That's no accident!
In Salih v Emirates [2020] NSWCA 215, the NSW Court of Appeal has denied an application for leave to appeal (the Application) made by a passenger, Mrs Salih (the Plaintiff), who was injured when an overhead compartment landed on her thumb during an international flight.
The Primary Decision
The Plaintiff claimed the injuries were sustained when she was opening an overhead luggage compartment which fell open onto her thumb causing soft tissue damage. She argued the hydraulic opening system of the compartment was faulty.
A claim was brought under s9E of the Civil Aviation (Carriers’ Liability) Act 1959 (Cth) (CACL) and she relied on Article 17 of the Montreal Convention 1999 (Convention).
Article 17 provides:
Article 17 – Death and Injury of Passengers – Damage to Baggage
- The carrier is liable for damage sustained in case of death or bodily injury of a passenger upon condition only that the accident which caused the death or injury took place on board the aircraft or in the course of any of the operations of embarking or disembarking.
The question before the Court was whether the events which gave rise to the injury fell within the definition of an “accident” under the Convention.

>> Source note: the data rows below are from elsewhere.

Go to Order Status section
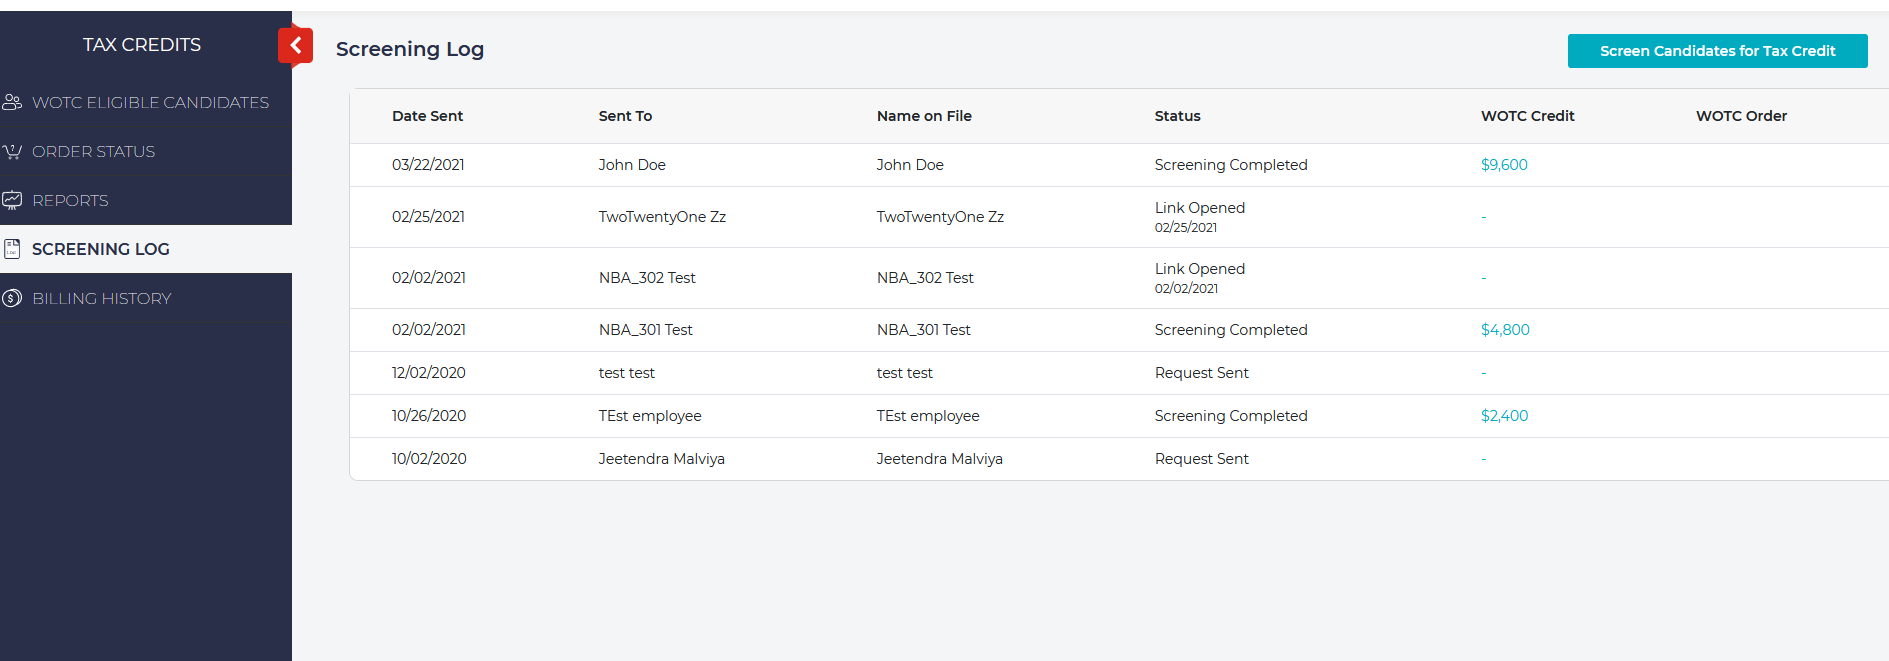1889x661 pixels. point(93,152)
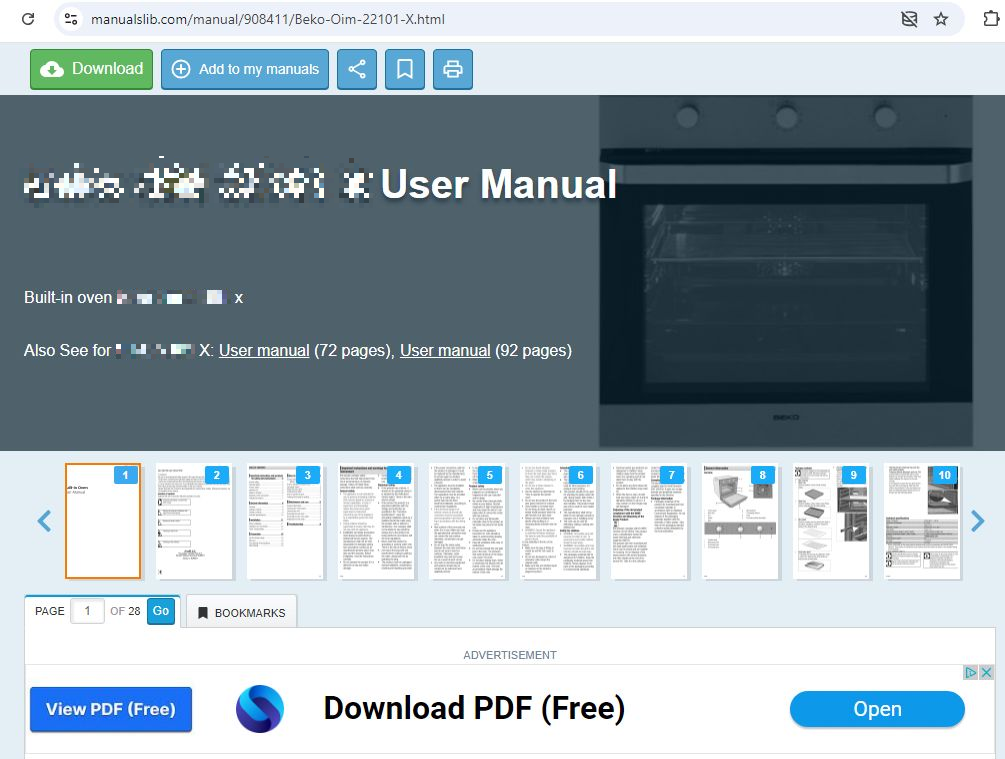Click the share icon button

point(357,69)
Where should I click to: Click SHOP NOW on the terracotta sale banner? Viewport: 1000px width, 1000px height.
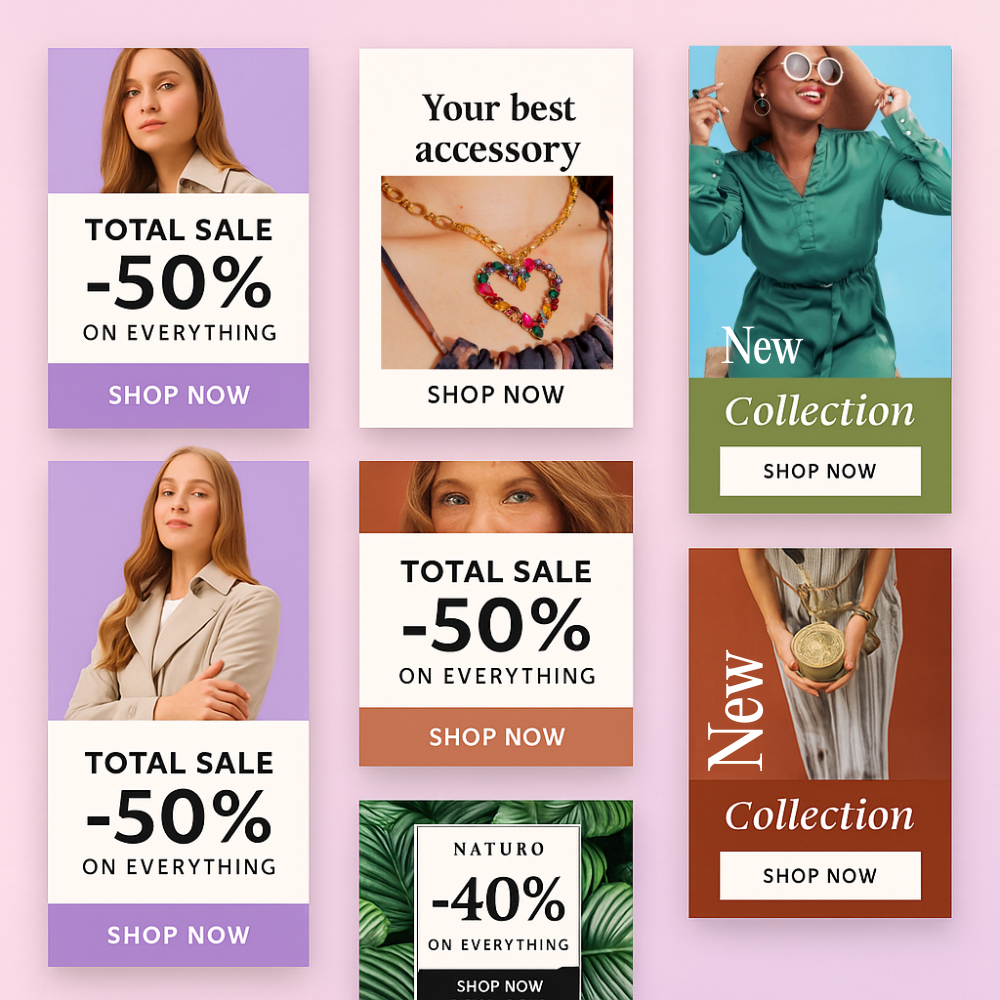(x=496, y=737)
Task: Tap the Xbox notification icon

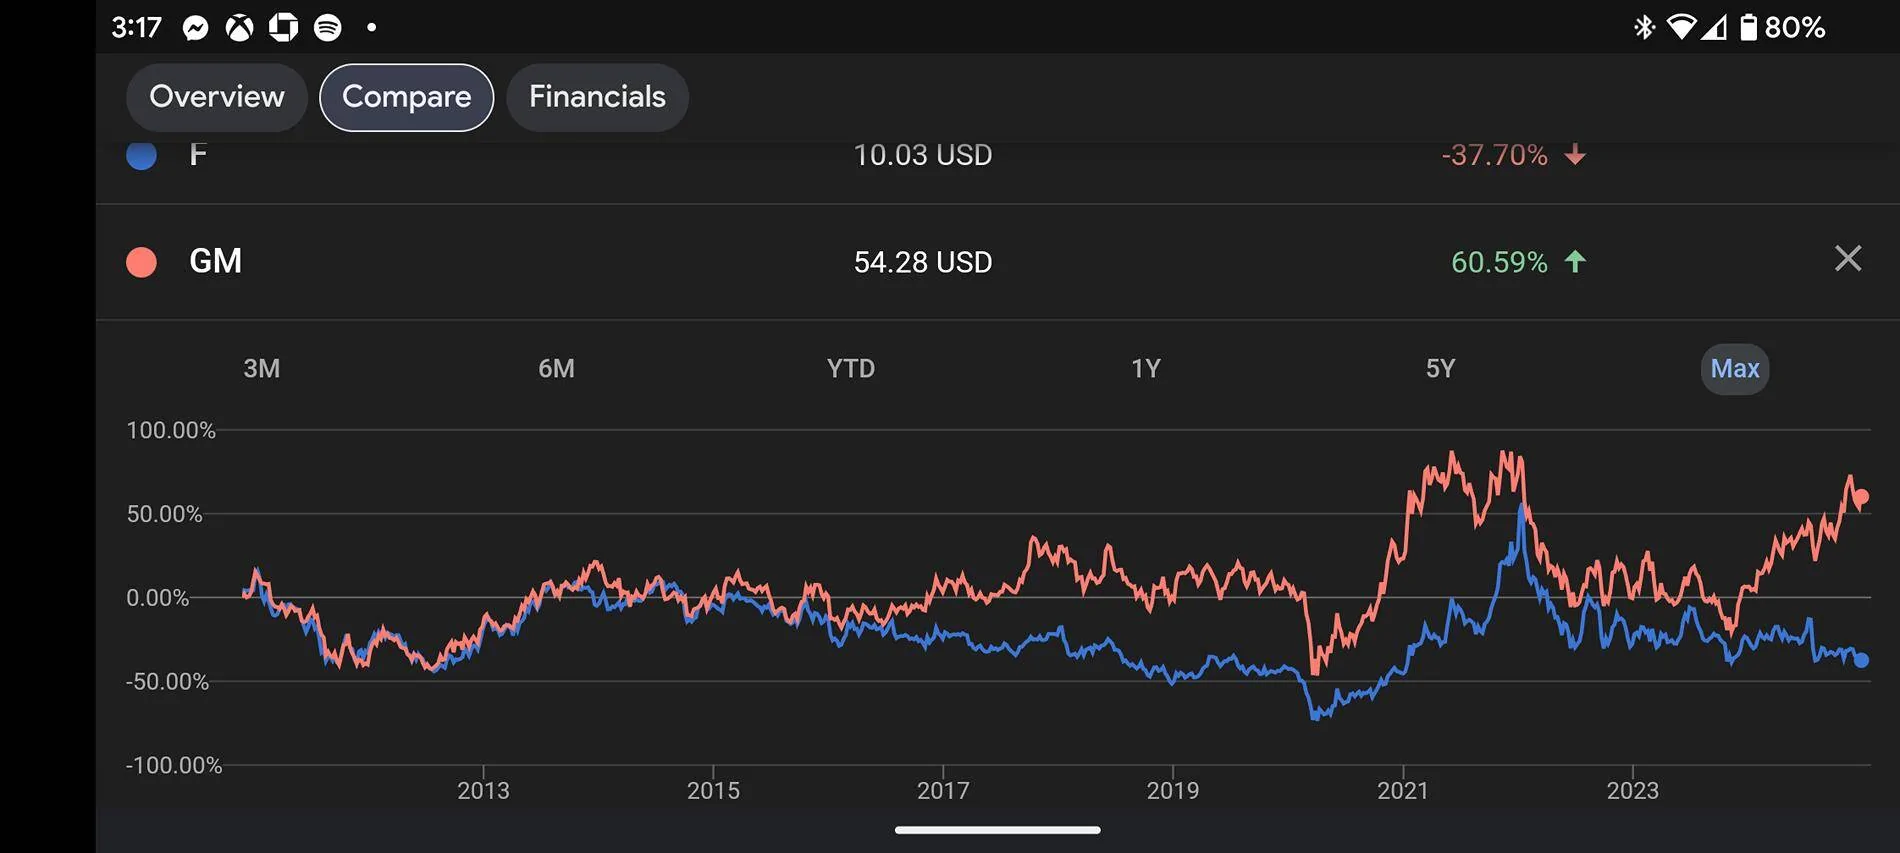Action: pyautogui.click(x=239, y=28)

Referring to the relevant case law, the Court said at [179]:
… in my view there was no “accident” in the present case within the Convention. An “accident” that is a cause of an injury is different to the occurrence of injury itself. It is necessary to identify an event or happening that is external to the passenger which may arise from an act or omission or from a combination of acts or omissions and where the event must be unexpected or unusual. A passenger’s own reaction to the usual, normal and expected operation of the aircraft or any part of it is not an accident. While the plaintiff claims that something unexpected or unusual did happen by the door falling heavily onto her hand, I have found based on ..[the evidence]… the door was not defective or faulty. Accordingly, the thumb was injured by the door dropping in the usual, normal and expected way. That is not an “accident” within the Convention. What it is, is merely the occurrence of an injury itself.

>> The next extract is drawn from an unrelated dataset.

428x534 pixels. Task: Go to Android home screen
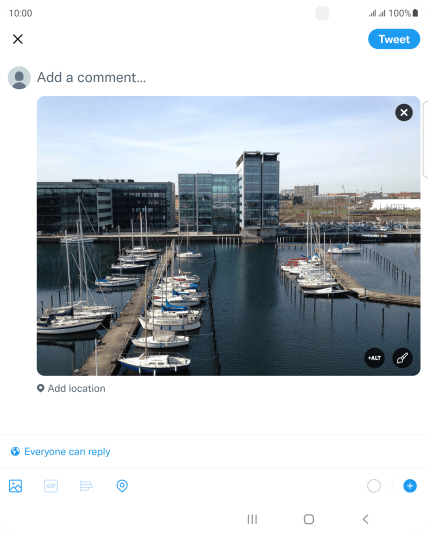point(309,519)

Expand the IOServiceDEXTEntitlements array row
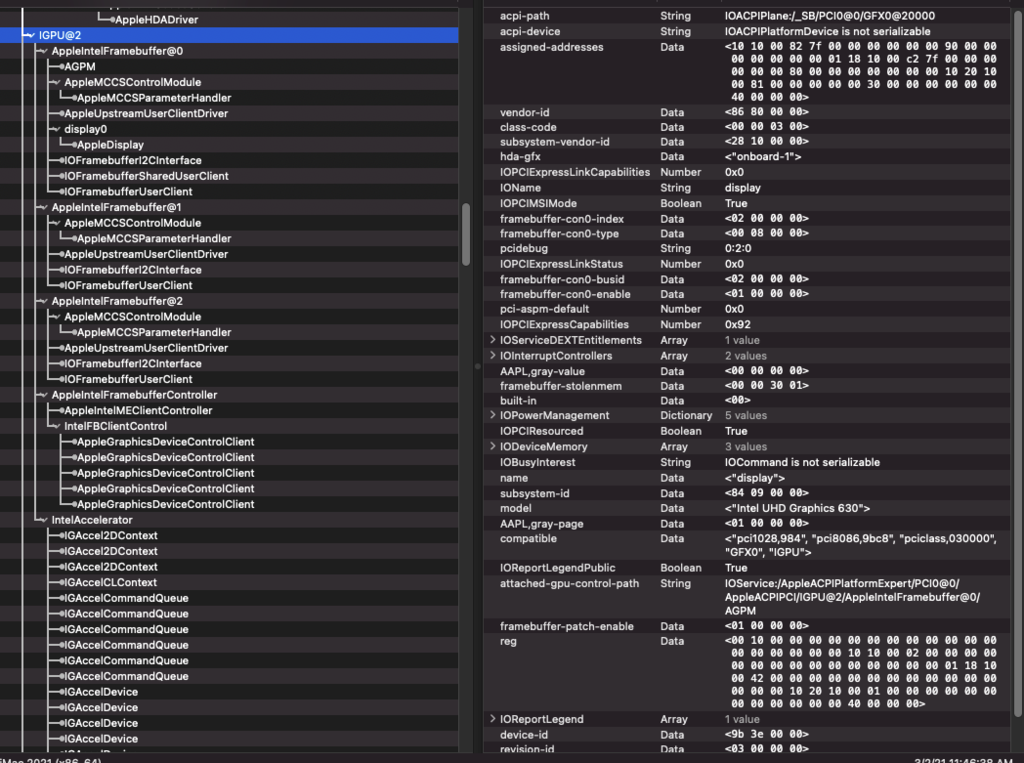click(492, 340)
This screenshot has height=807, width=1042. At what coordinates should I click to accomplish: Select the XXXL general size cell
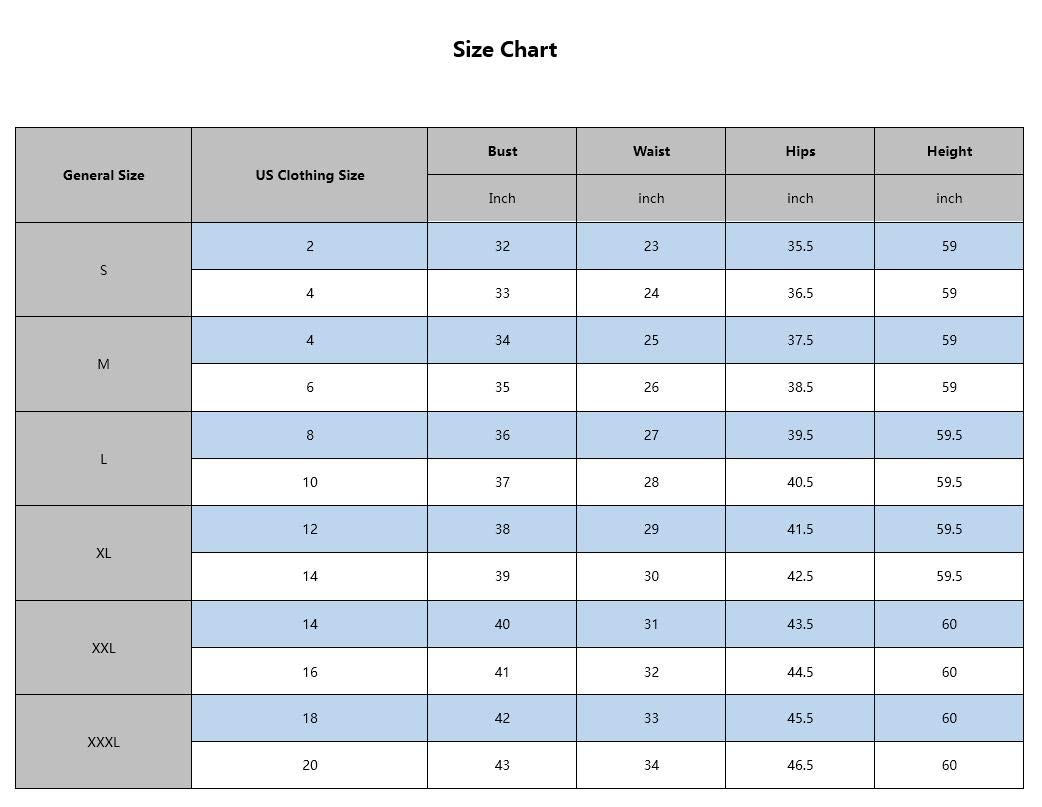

Accordingly, the Court found in favour of the Carrier.
The Court of Appeal
There was no dispute that the primary judge correctly stated the law concerning the meaning of the concept of “accident” under the Convention, nor was there any dispute as to the application of those principles to the facts. The appeal was wholly concerned with factual findings.

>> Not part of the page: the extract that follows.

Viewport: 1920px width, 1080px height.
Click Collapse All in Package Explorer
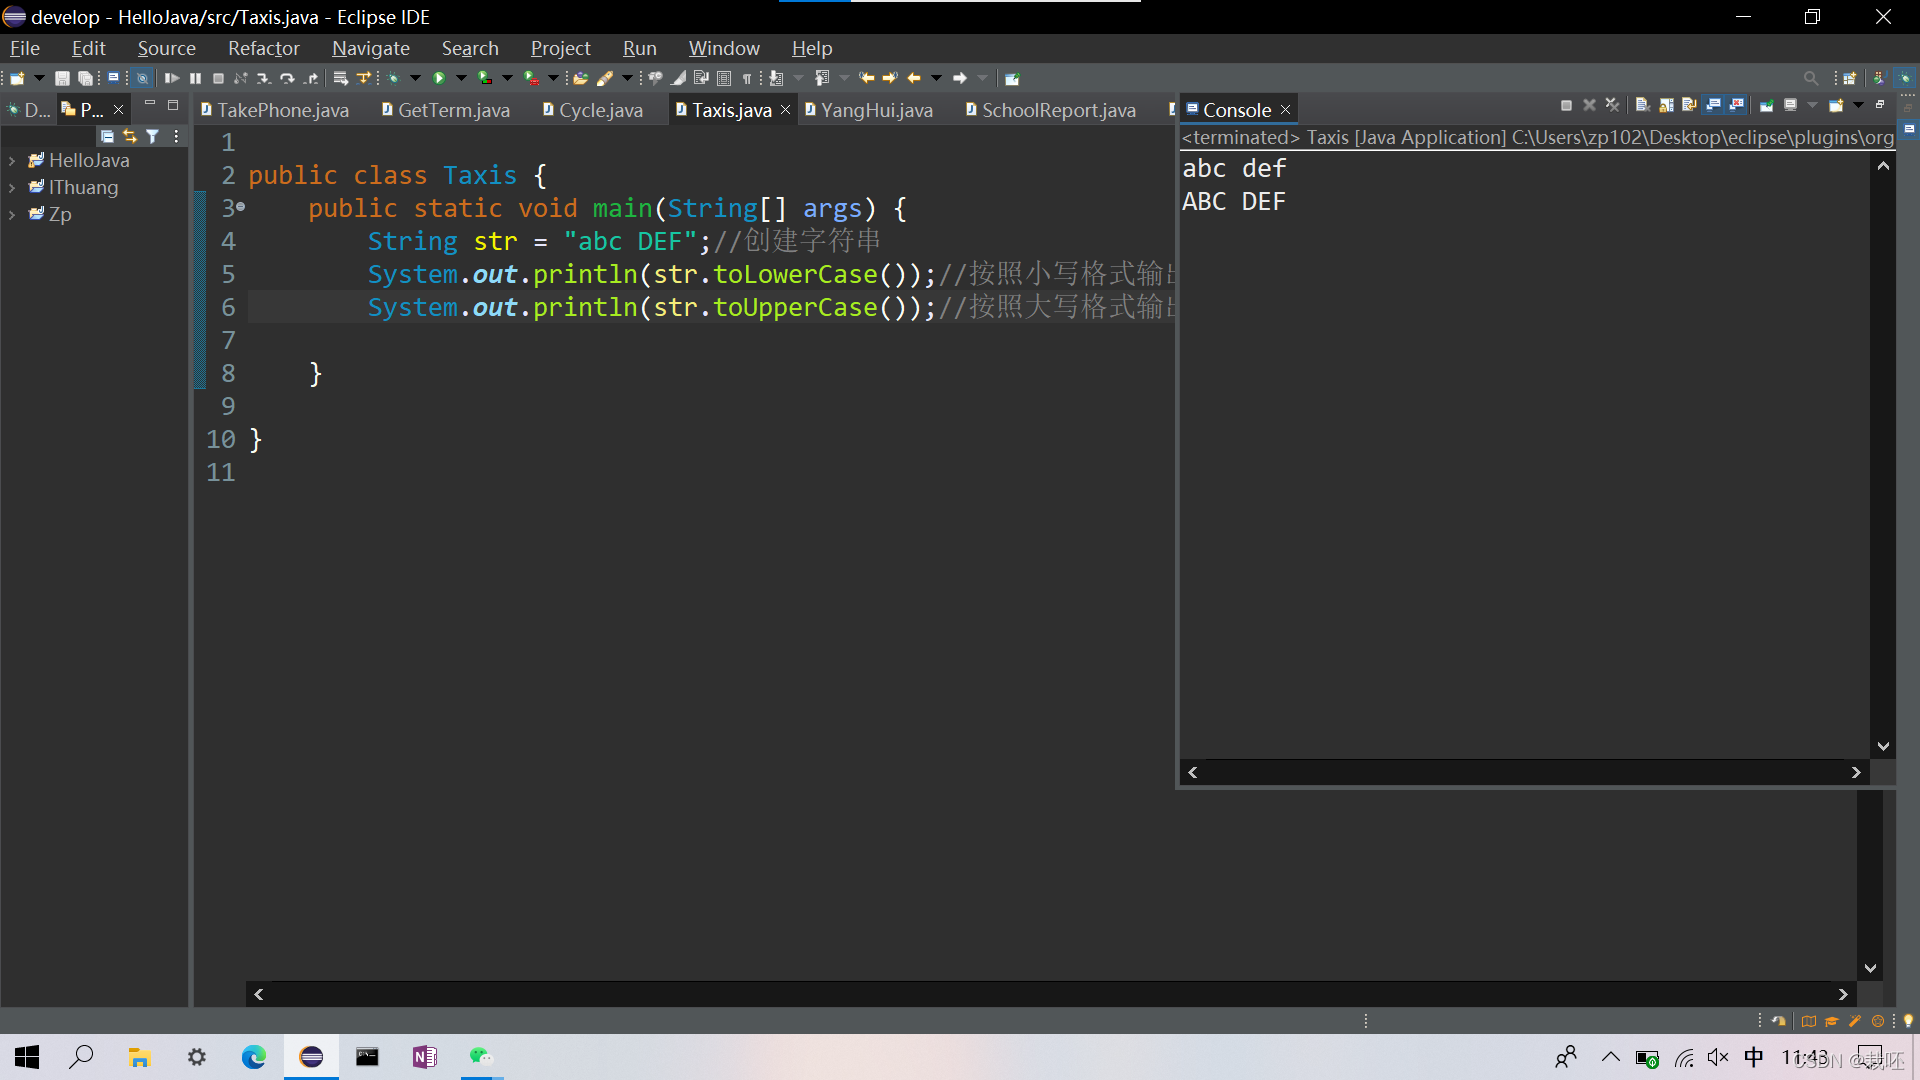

Assuming the correct finding was that the compartment door opened in the usual manner, the Plaintiff accepted that the event occasioning the injury was not an accident within the Convention; whilst if the correct finding was that the overhead compartment door dropped “suddenly” on the Plaintiff’s thumb, the Carrier accepted that the event occasioning the injury was an “accident” within the Convention.
The Court held that the five statements of error submitted for the Plaintiff failed to fall within the appropriate cases for leave to be granted. Consequently, the Application was rejected.
Conclusion
With leave to appeal refused, the first instance decision emphasises that the question of whether an event constitutes an “accident” as defined by Article 17 of the Convention depends upon whether the event is unexpected or unusual by objective standards. A passenger’s own reaction to the usual, normal and expected operation of the aircraft or its components is not an accident.